Down to the last line, repeat the entries exactly and drop any image.

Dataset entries
[Start of section]
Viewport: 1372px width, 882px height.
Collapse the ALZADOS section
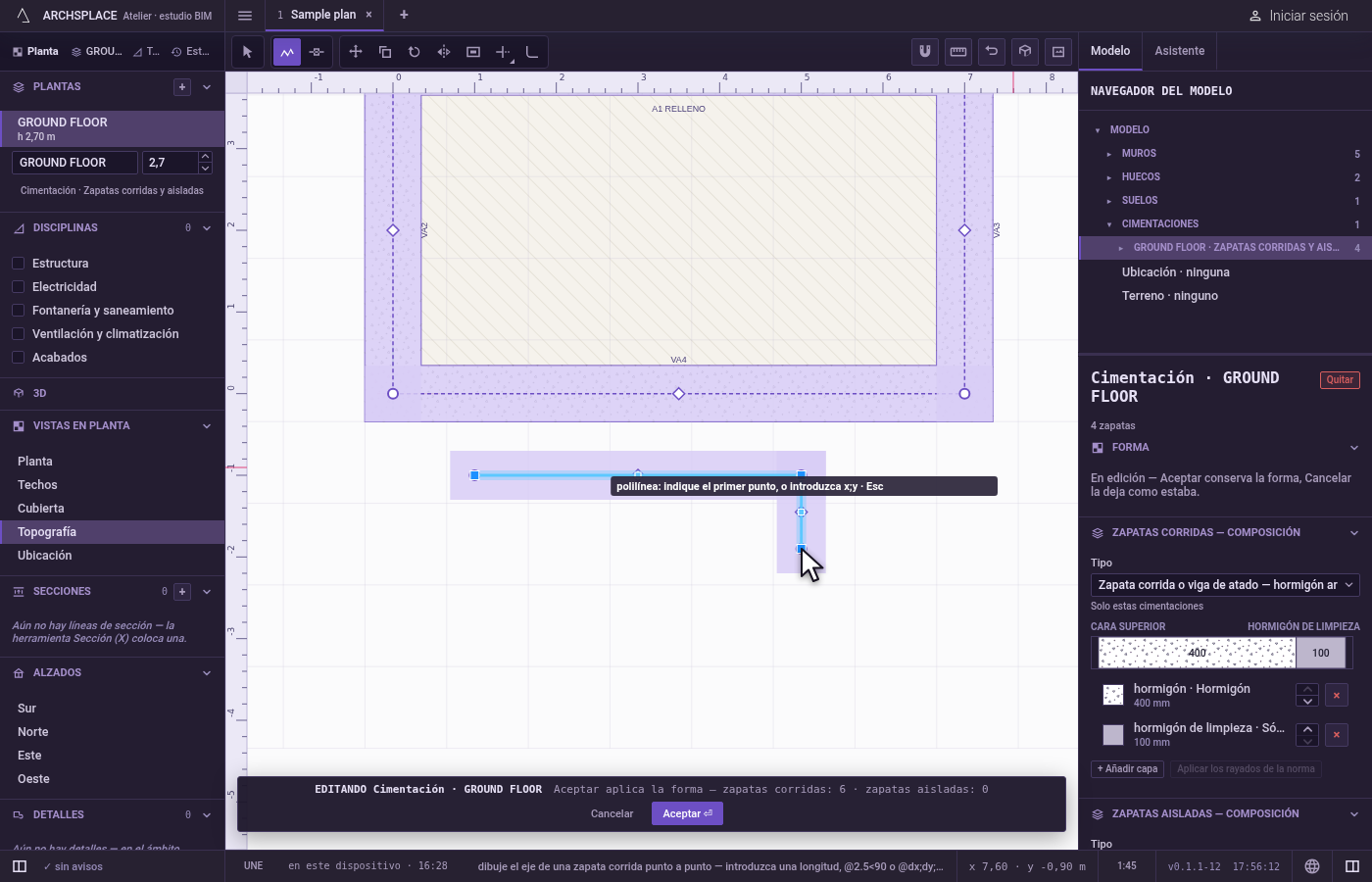(207, 673)
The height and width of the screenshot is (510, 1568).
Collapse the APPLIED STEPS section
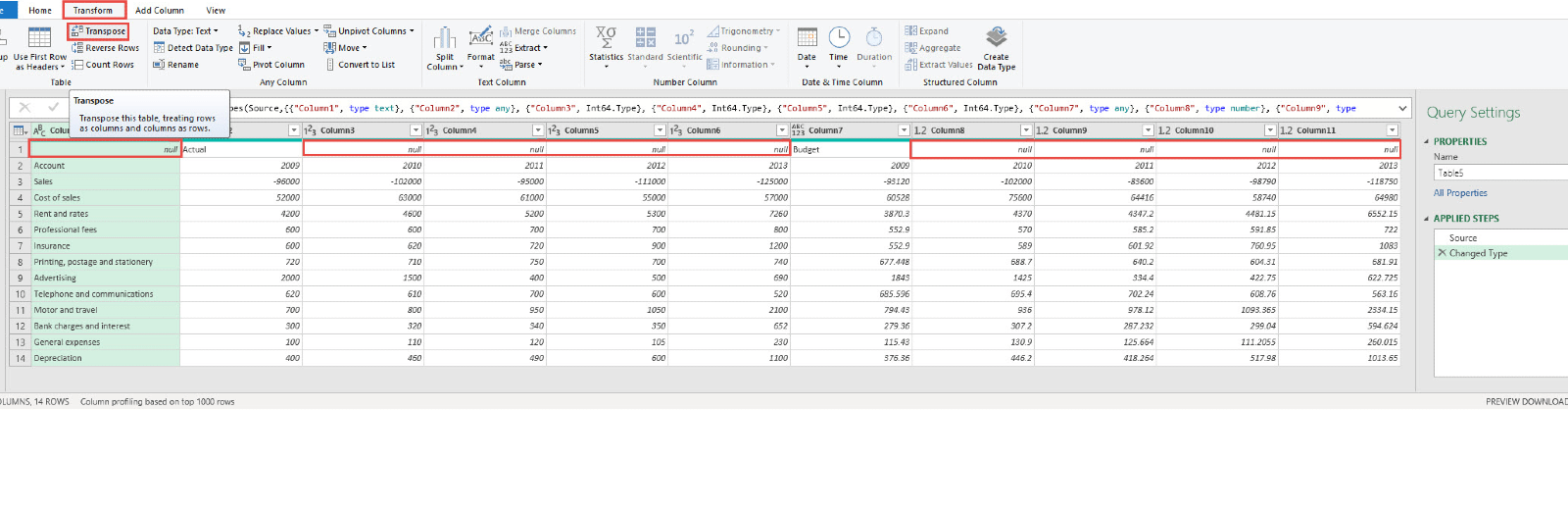click(1427, 219)
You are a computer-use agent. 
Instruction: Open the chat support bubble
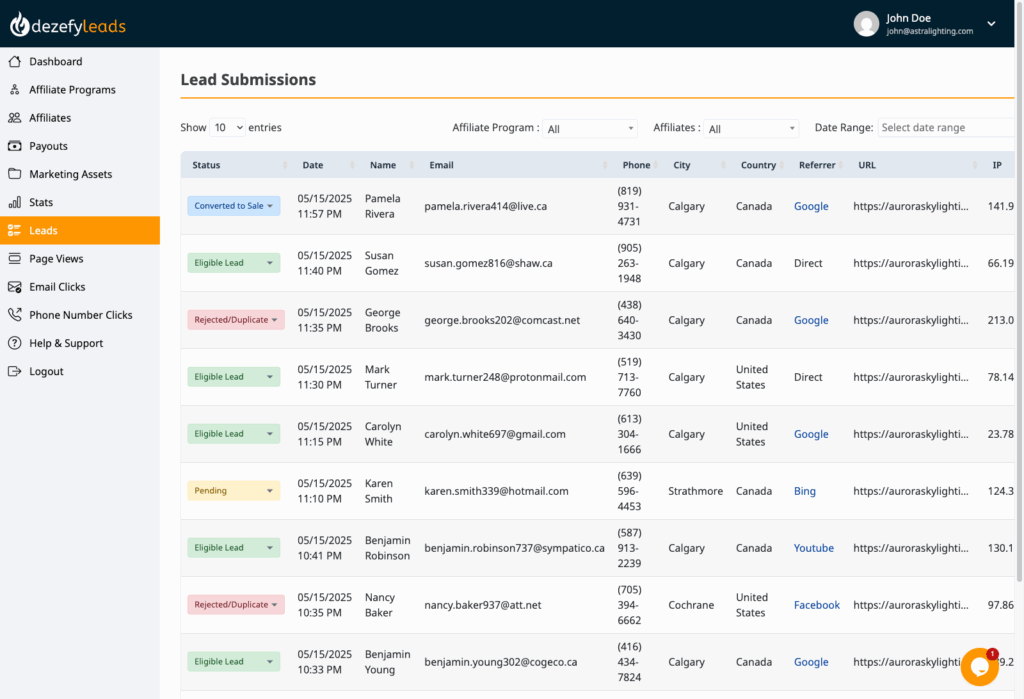(x=979, y=666)
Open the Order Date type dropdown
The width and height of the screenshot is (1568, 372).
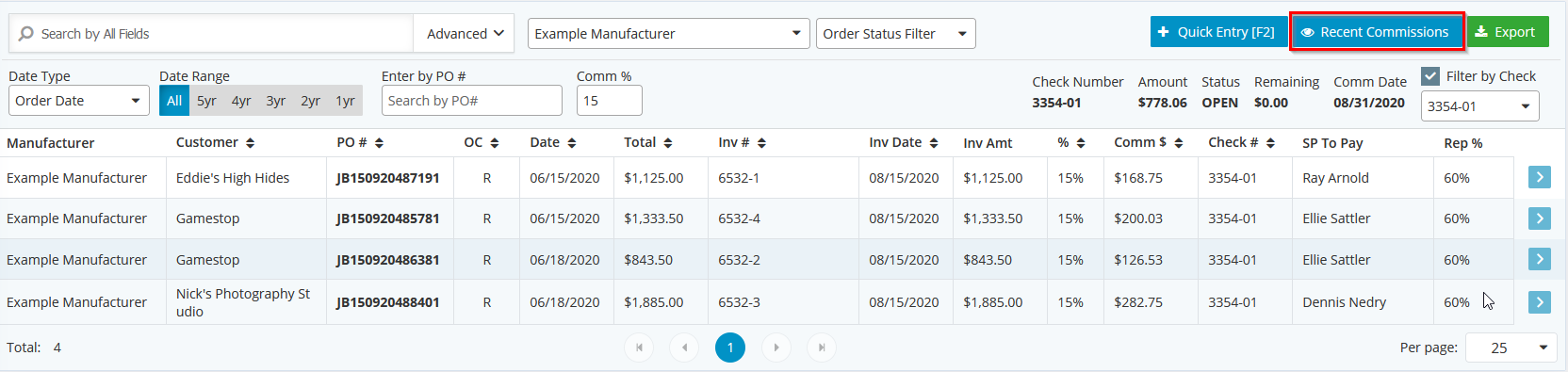[79, 101]
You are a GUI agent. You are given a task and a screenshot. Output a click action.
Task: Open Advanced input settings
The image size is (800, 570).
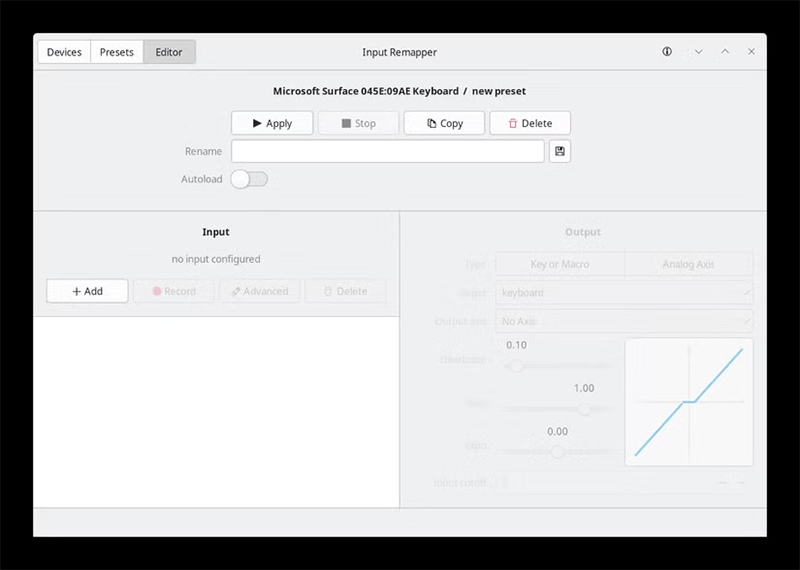point(260,291)
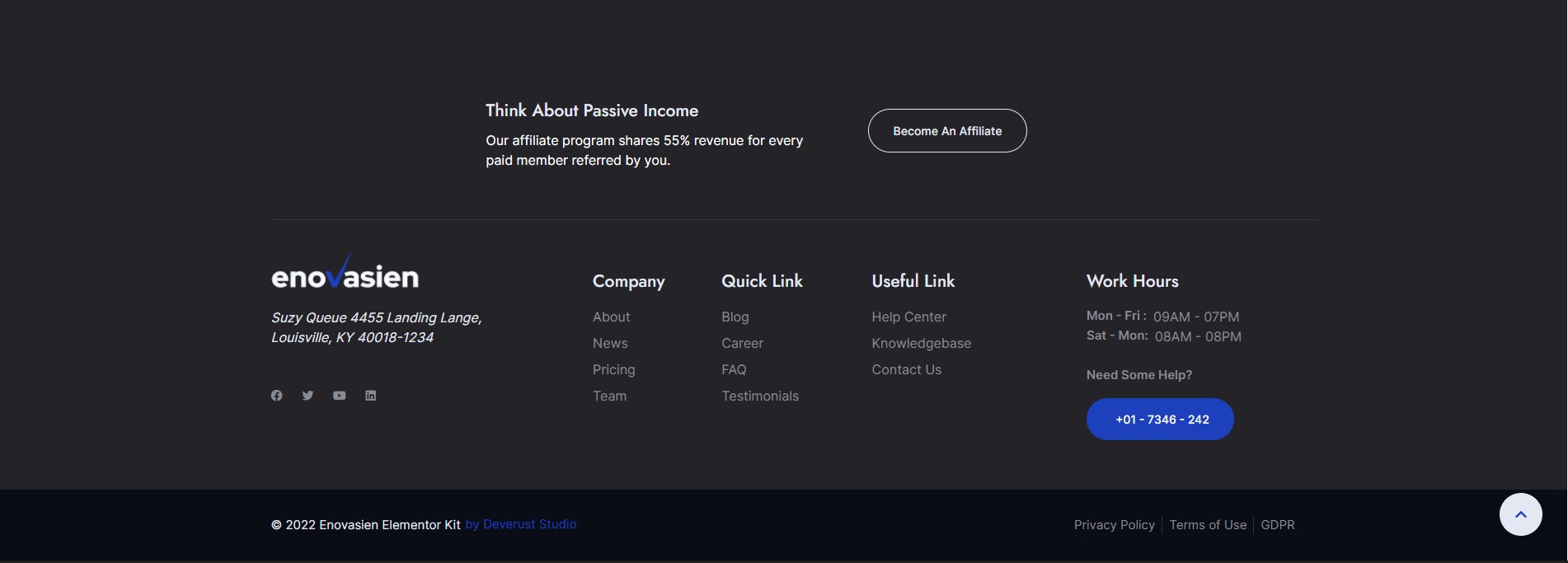The height and width of the screenshot is (563, 1568).
Task: Open the Twitter bird icon
Action: (307, 396)
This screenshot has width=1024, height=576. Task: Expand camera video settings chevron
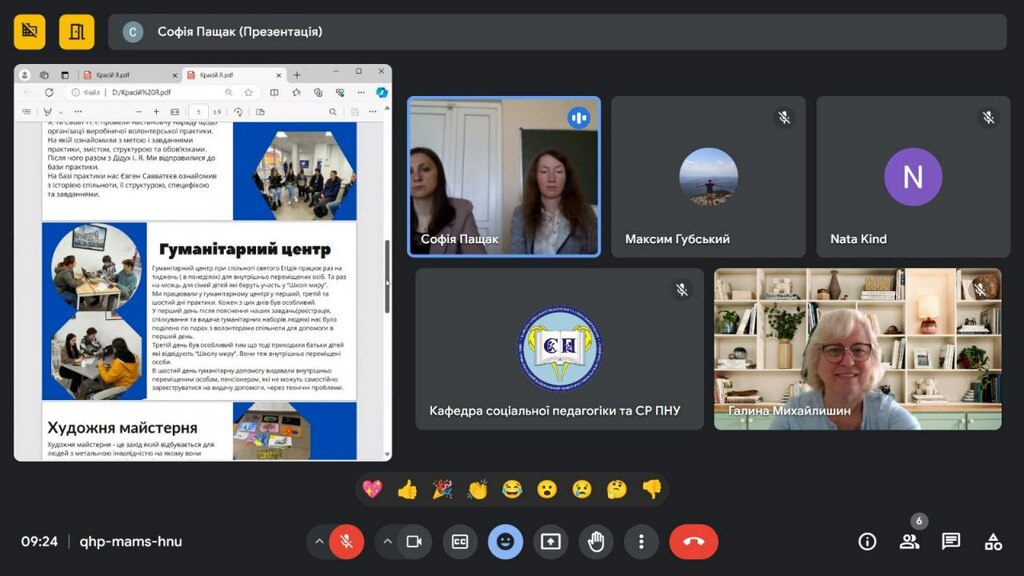click(387, 541)
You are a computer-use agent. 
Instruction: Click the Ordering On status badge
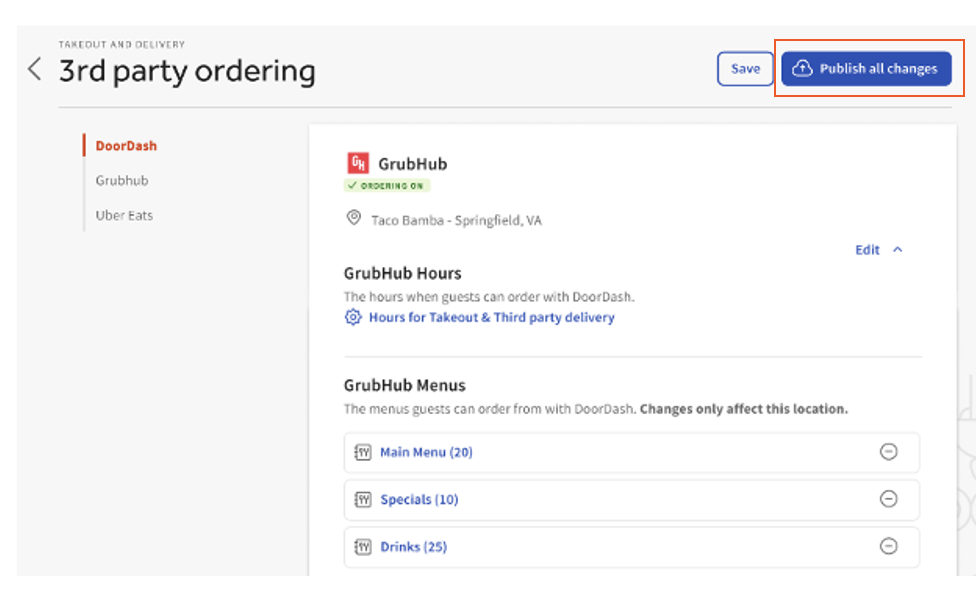coord(386,185)
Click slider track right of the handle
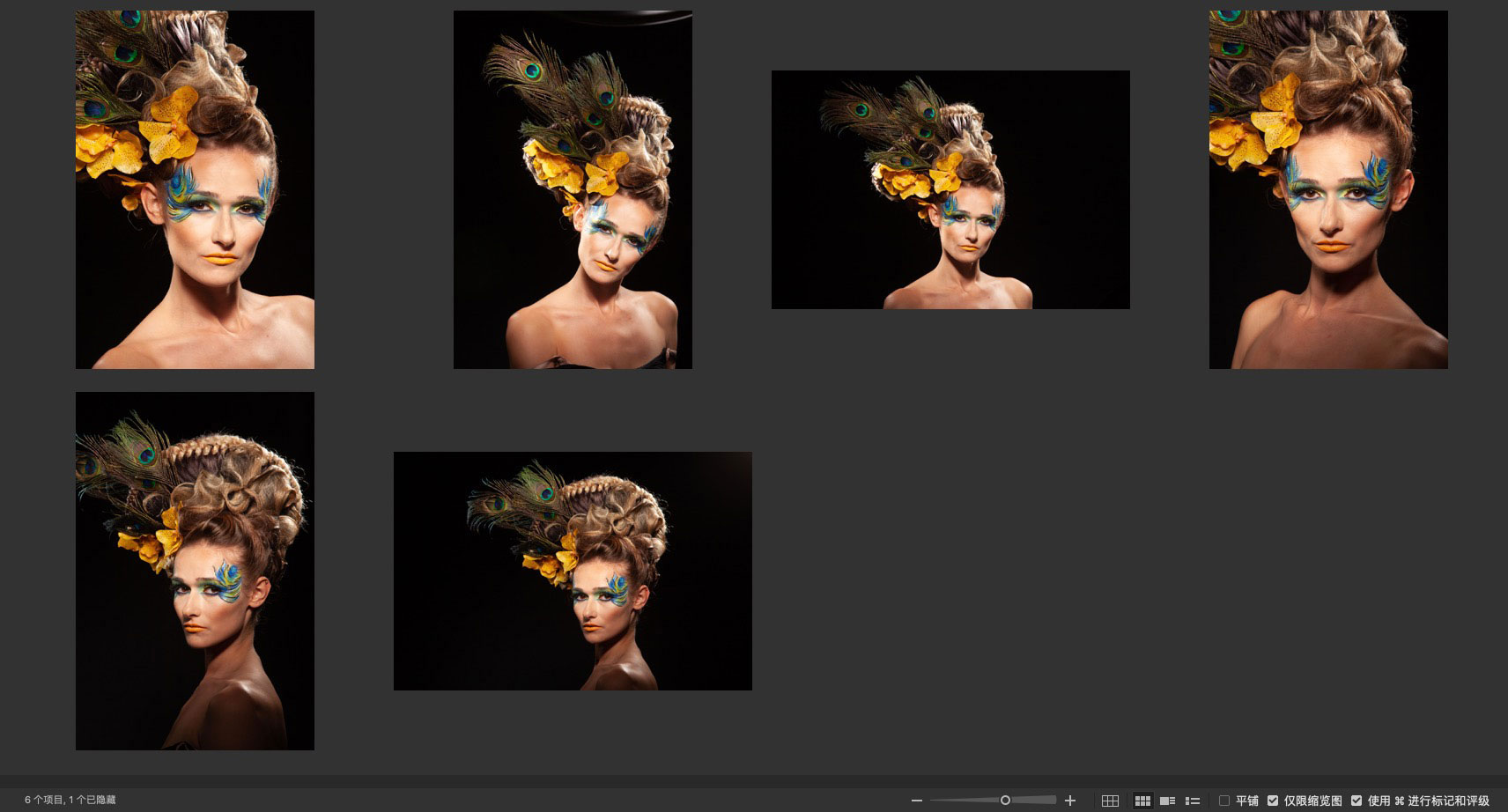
[End of section]
--- Response to this task ---
Viewport: 1372px width, 882px height.
Collapse the ALZADOS section
(207, 673)
The height and width of the screenshot is (510, 1568).
Collapse the APPLIED STEPS section
click(1427, 219)
You are a computer-use agent. 
Instruction: Open the chat support bubble
(x=979, y=666)
Open the Order Date type dropdown
The width and height of the screenshot is (1568, 372).
[79, 101]
You are a GUI agent. You are given a task and a screenshot. Output a click action.
Task: Open Advanced input settings
The image size is (800, 570).
point(260,291)
The height and width of the screenshot is (563, 1568).
Task: Open the Twitter bird icon
Action: (307, 396)
This screenshot has width=1024, height=576. Task: Expand camera video settings chevron
click(387, 541)
You are a computer-use agent. 
Instruction: Click the Ordering On status badge
coord(386,185)
Click slider track right of the handle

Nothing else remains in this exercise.